Rewrite the rows below with "word" changed to "term" and everything else left the same. Omit the pictures from your version.

Pointing rows for screenshots and pages:
##########

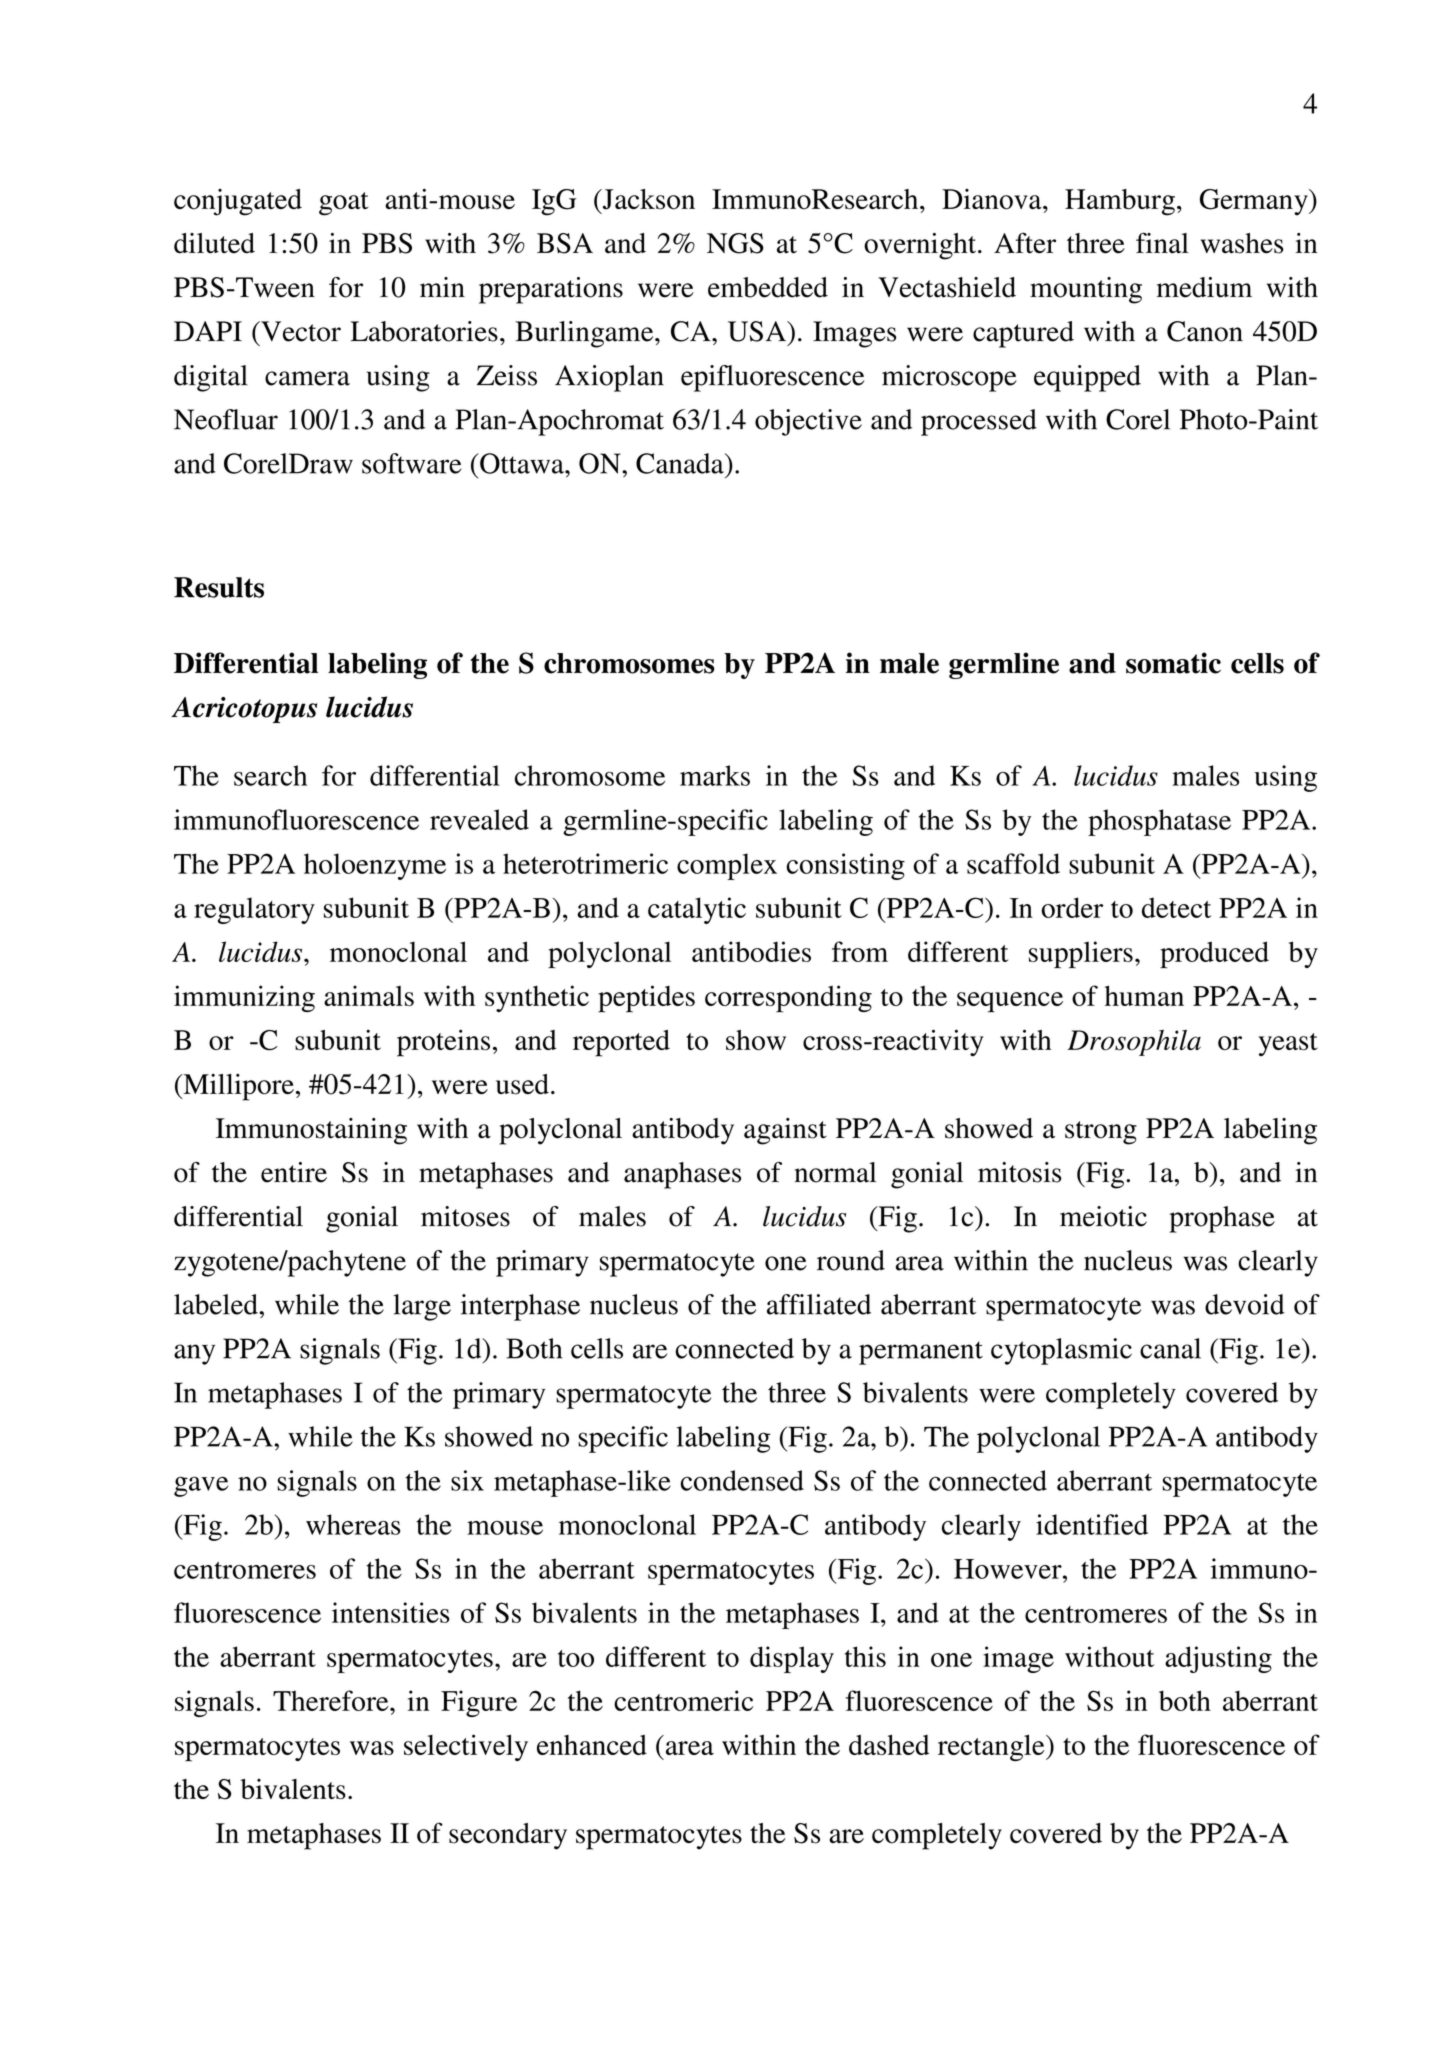  What do you see at coordinates (819, 1304) in the page?
I see `affiliated` at bounding box center [819, 1304].
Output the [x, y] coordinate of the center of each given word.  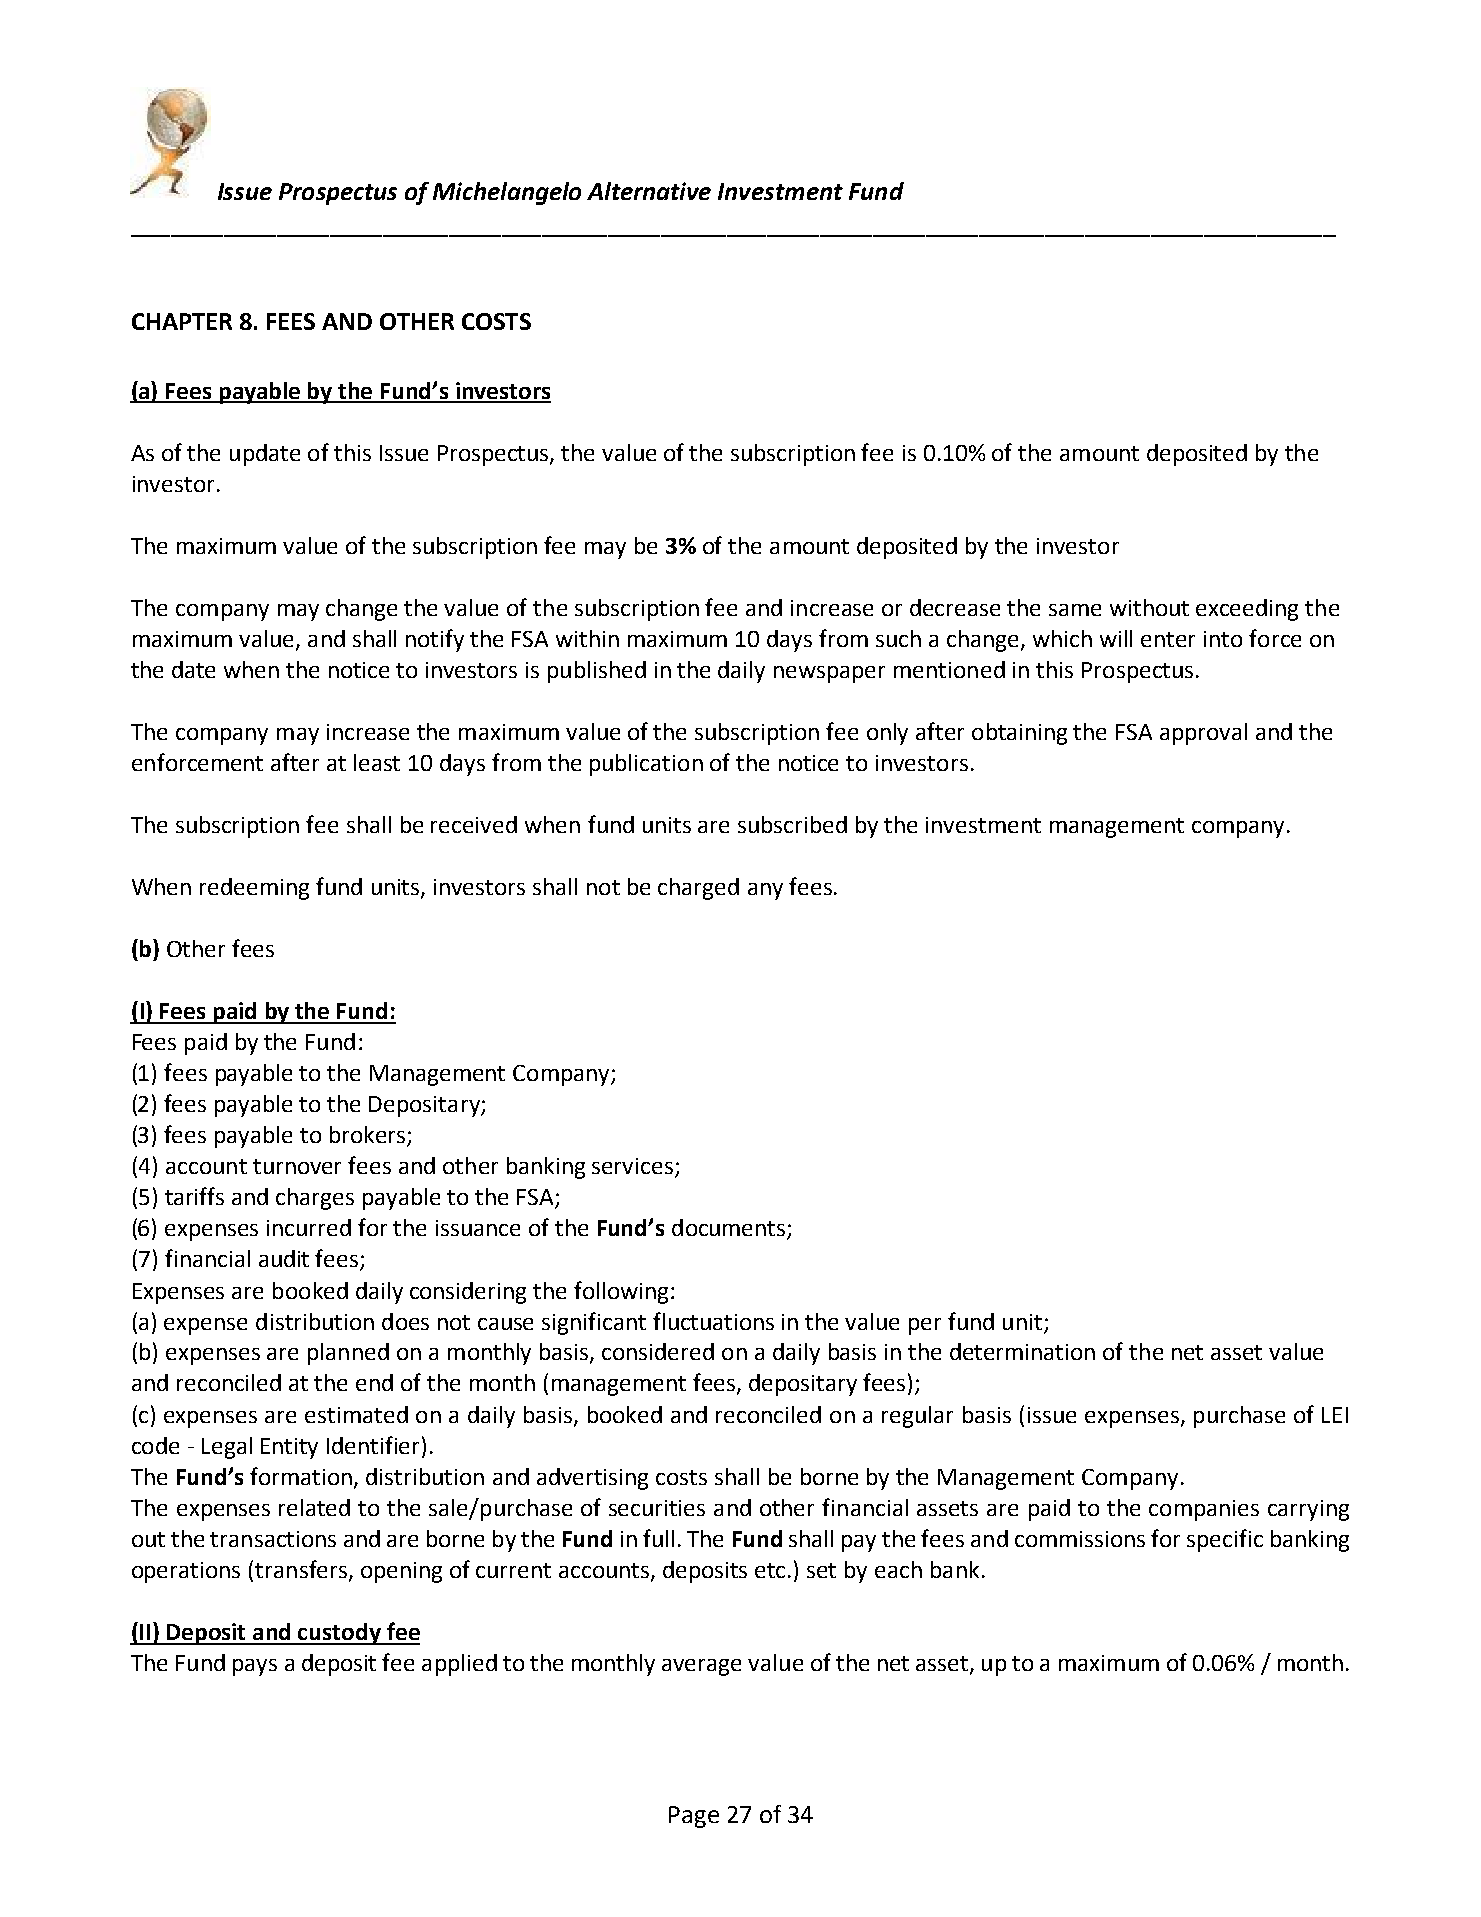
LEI [1335, 1415]
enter [1168, 639]
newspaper [829, 674]
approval [1203, 734]
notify [435, 640]
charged [698, 889]
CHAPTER [182, 321]
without [1149, 607]
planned [348, 1354]
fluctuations [713, 1321]
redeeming [254, 889]
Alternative [649, 191]
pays [255, 1667]
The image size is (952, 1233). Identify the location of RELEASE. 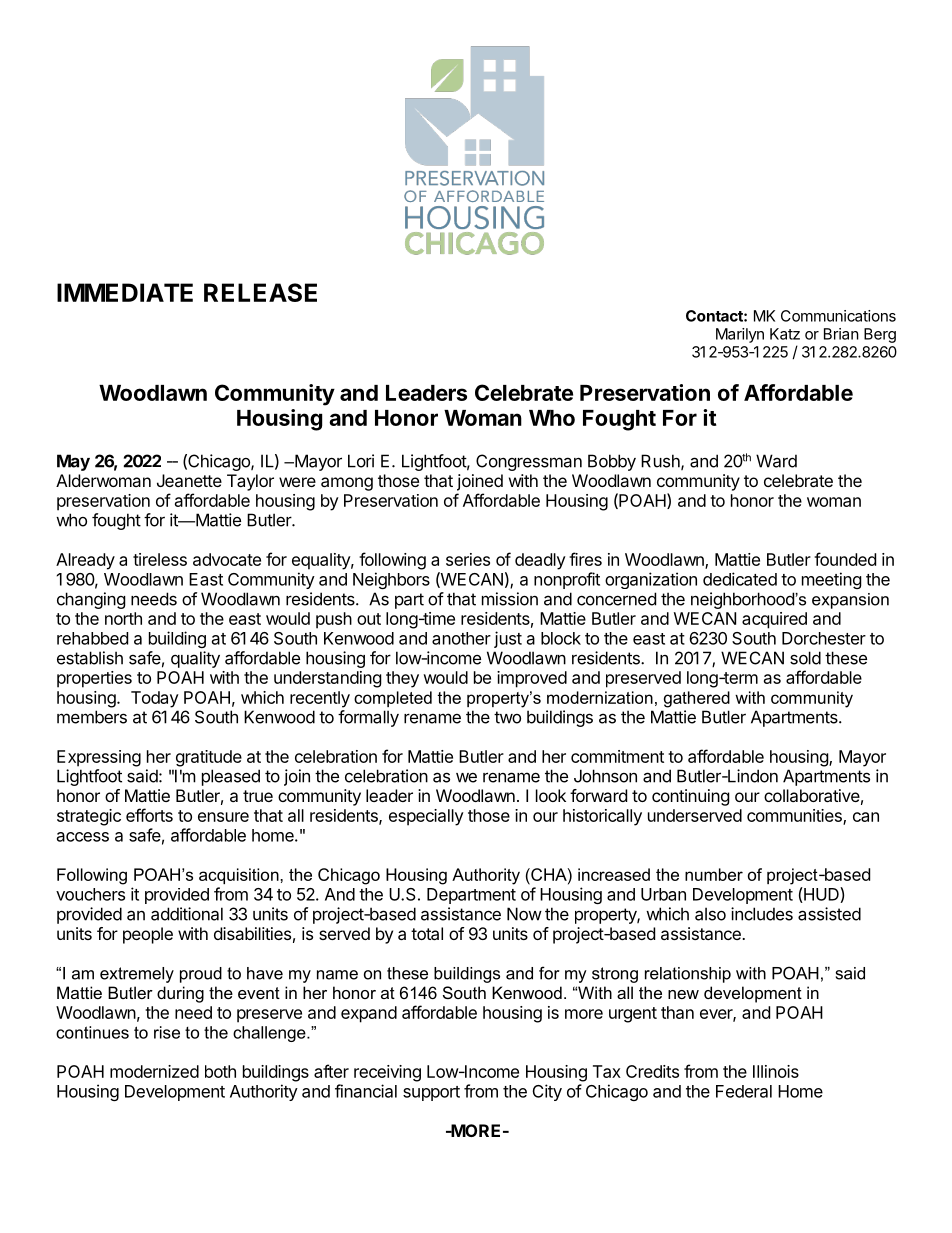
(260, 292).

##########

[ANSWER TO THE PROBLEM]:
  What do you see at coordinates (819, 1304) in the page?
I see `affiliated` at bounding box center [819, 1304].
Output the [x, y] coordinate of the center of each given term.  
LEI [1335, 1415]
enter [1168, 639]
newspaper [829, 674]
approval [1203, 734]
notify [435, 640]
charged [698, 889]
CHAPTER [182, 321]
without [1149, 607]
planned [348, 1354]
fluctuations [713, 1321]
redeeming [254, 889]
Alternative [649, 191]
pays [255, 1667]
The image size is (952, 1233). Identify the location of RELEASE. 
(260, 292).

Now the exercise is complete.